What is needed - Set down, exactly as written, the lines from the line holding "This screenshot has width=377, height=607." to the end of the data, inclusive, skipping any pictures.
=== Task input ===
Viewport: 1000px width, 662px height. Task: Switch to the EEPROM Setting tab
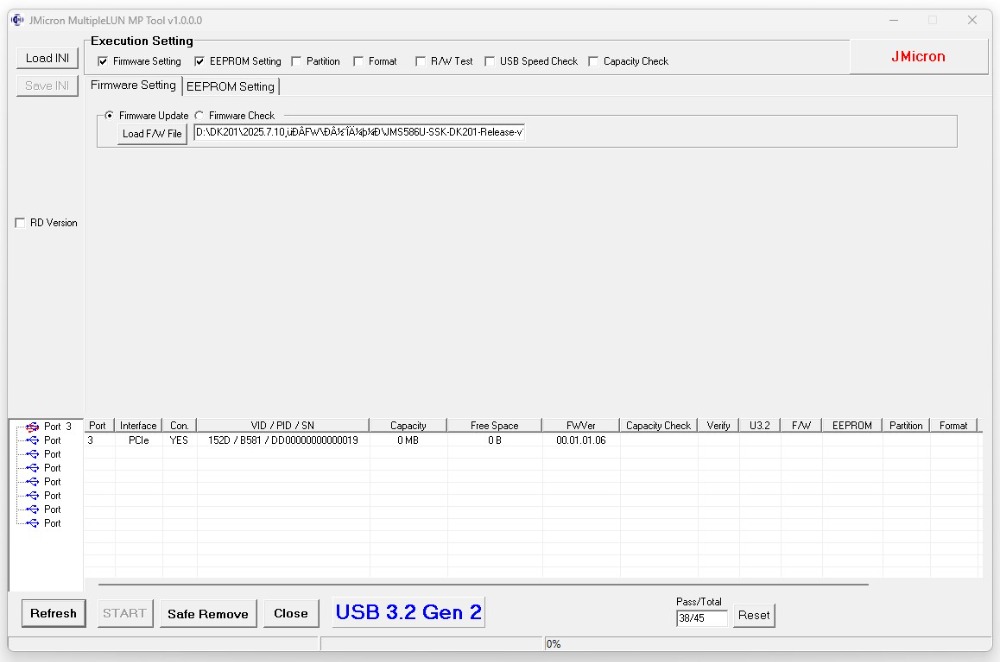click(230, 87)
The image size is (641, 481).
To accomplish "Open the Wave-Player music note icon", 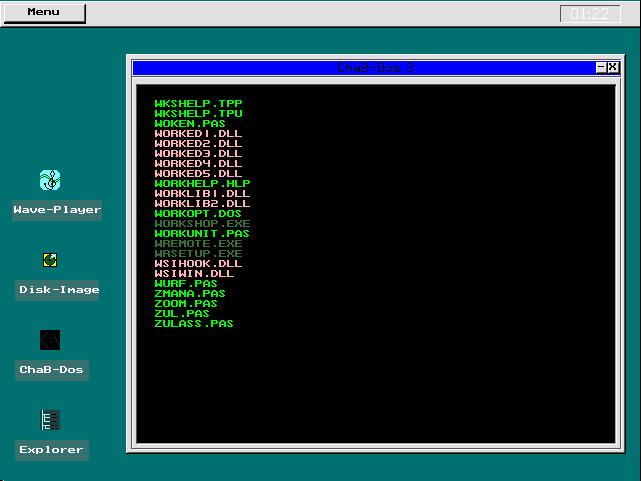I will pyautogui.click(x=51, y=180).
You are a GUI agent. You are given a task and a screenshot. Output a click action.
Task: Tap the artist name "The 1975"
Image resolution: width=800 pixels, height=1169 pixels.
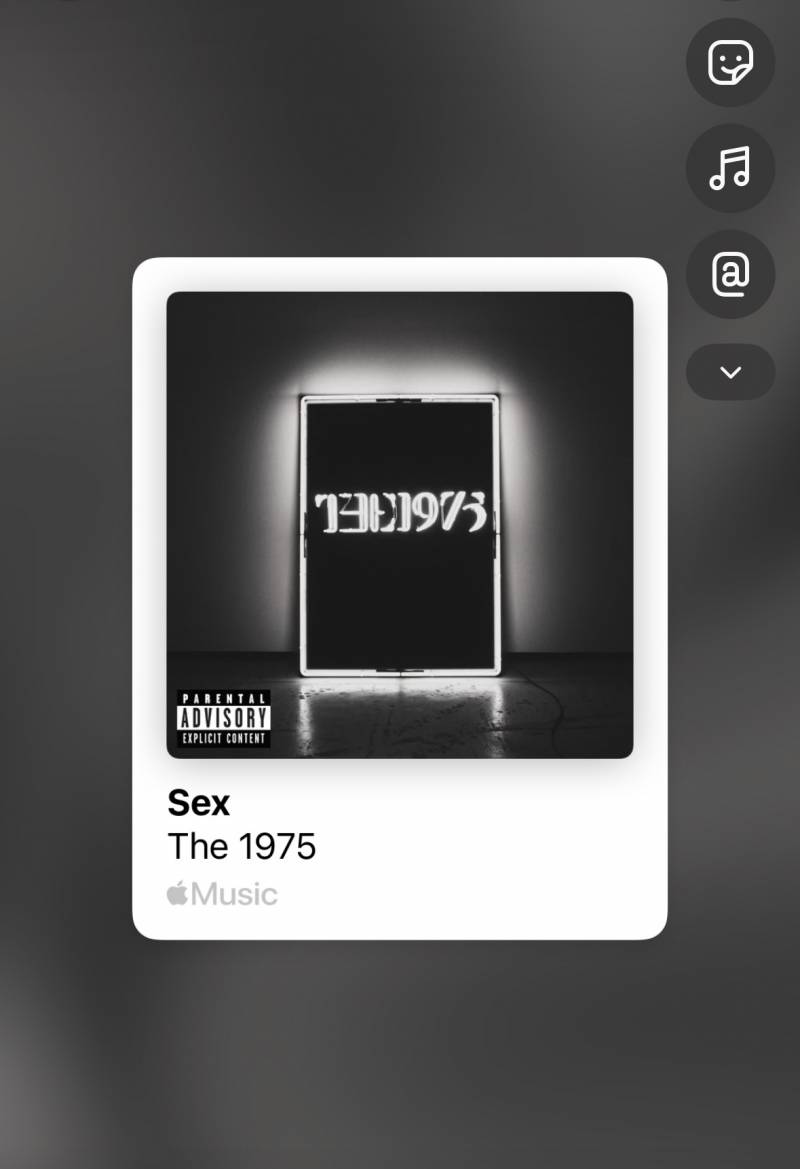242,847
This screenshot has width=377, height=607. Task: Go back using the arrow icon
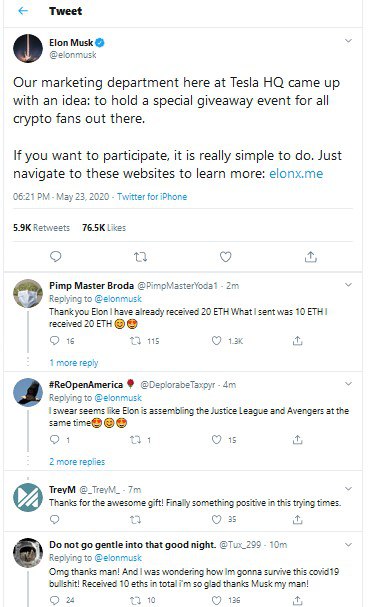(x=23, y=11)
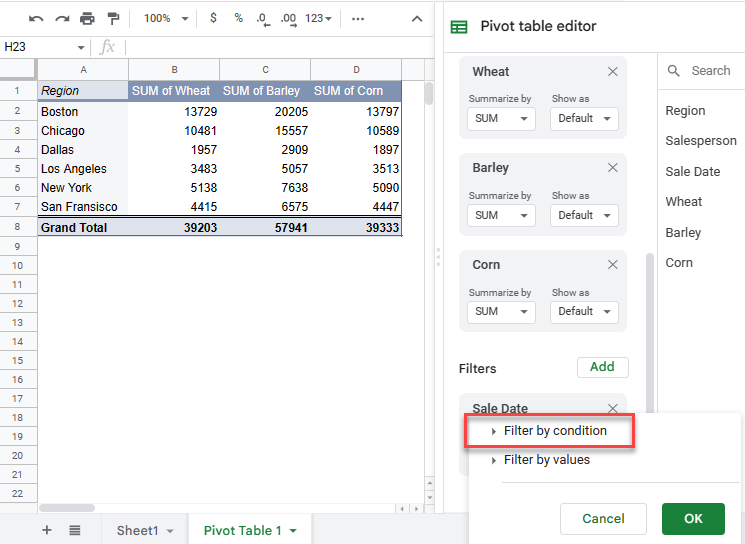Click the green OK button
Viewport: 745px width, 544px height.
(693, 518)
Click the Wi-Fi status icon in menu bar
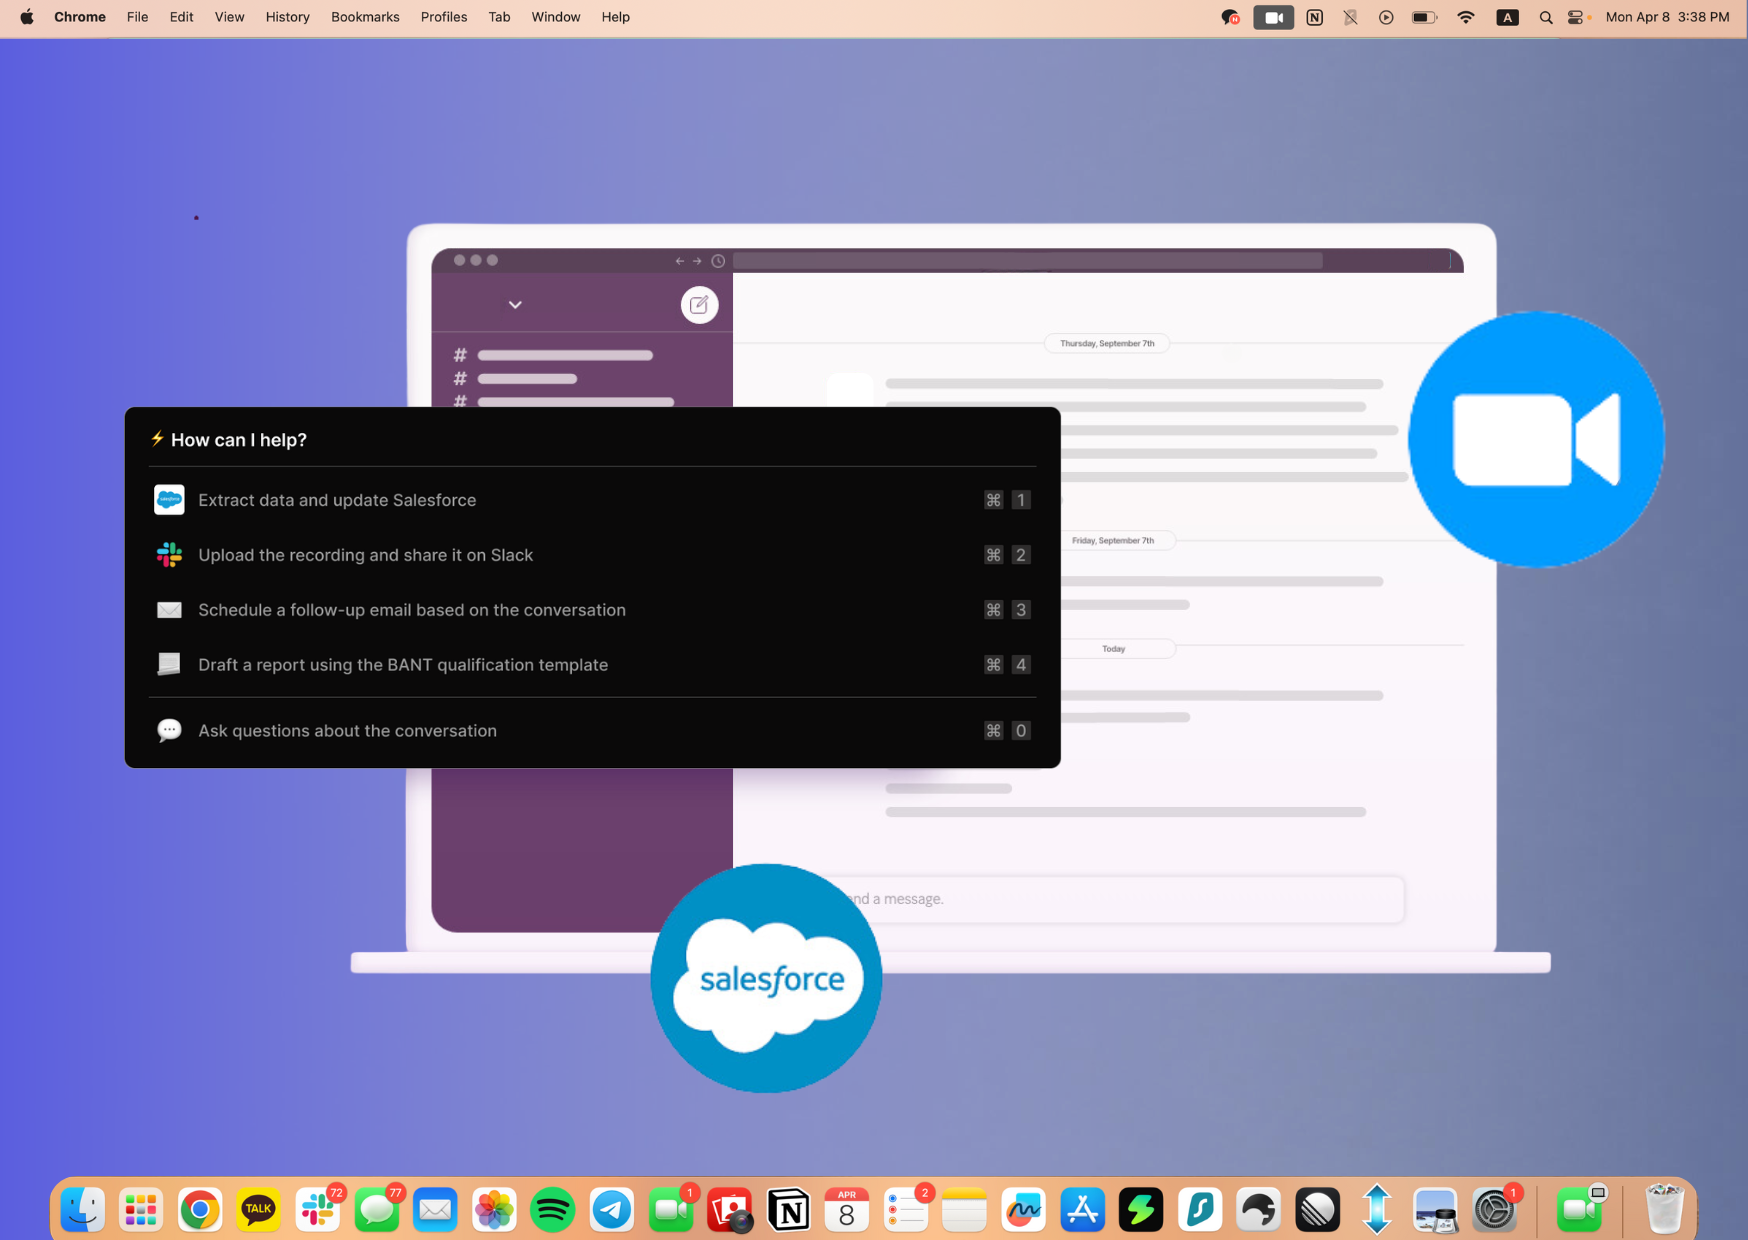 click(x=1466, y=17)
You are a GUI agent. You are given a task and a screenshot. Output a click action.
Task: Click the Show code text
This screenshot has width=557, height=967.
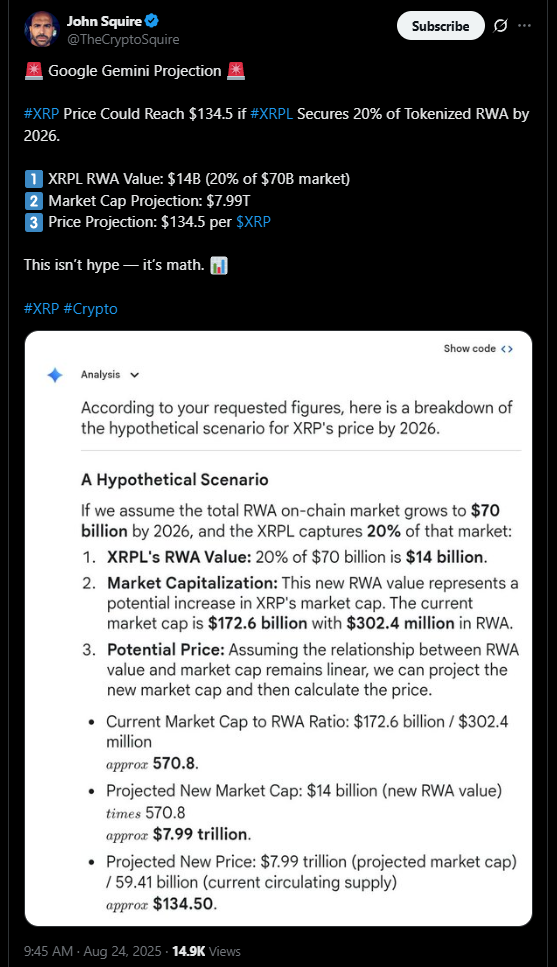(x=469, y=349)
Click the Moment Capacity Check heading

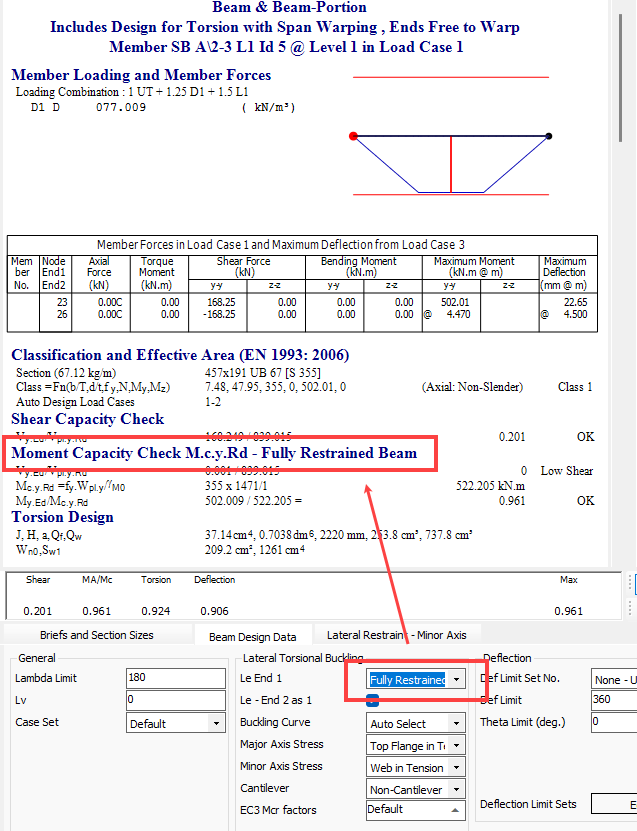pyautogui.click(x=212, y=453)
===
Task answer -
This screenshot has width=377, height=607. Task: Go back using the arrow icon
(x=23, y=11)
Click the green OK button
Viewport: 745px width, 544px height.
(693, 518)
Click the Wi-Fi status icon in menu bar
 click(x=1466, y=17)
You are a GUI agent. You are given a task and a screenshot. Output a click action.
Task: Click the Show code text
This screenshot has width=557, height=967.
(x=469, y=349)
Click the Moment Capacity Check heading

pyautogui.click(x=212, y=453)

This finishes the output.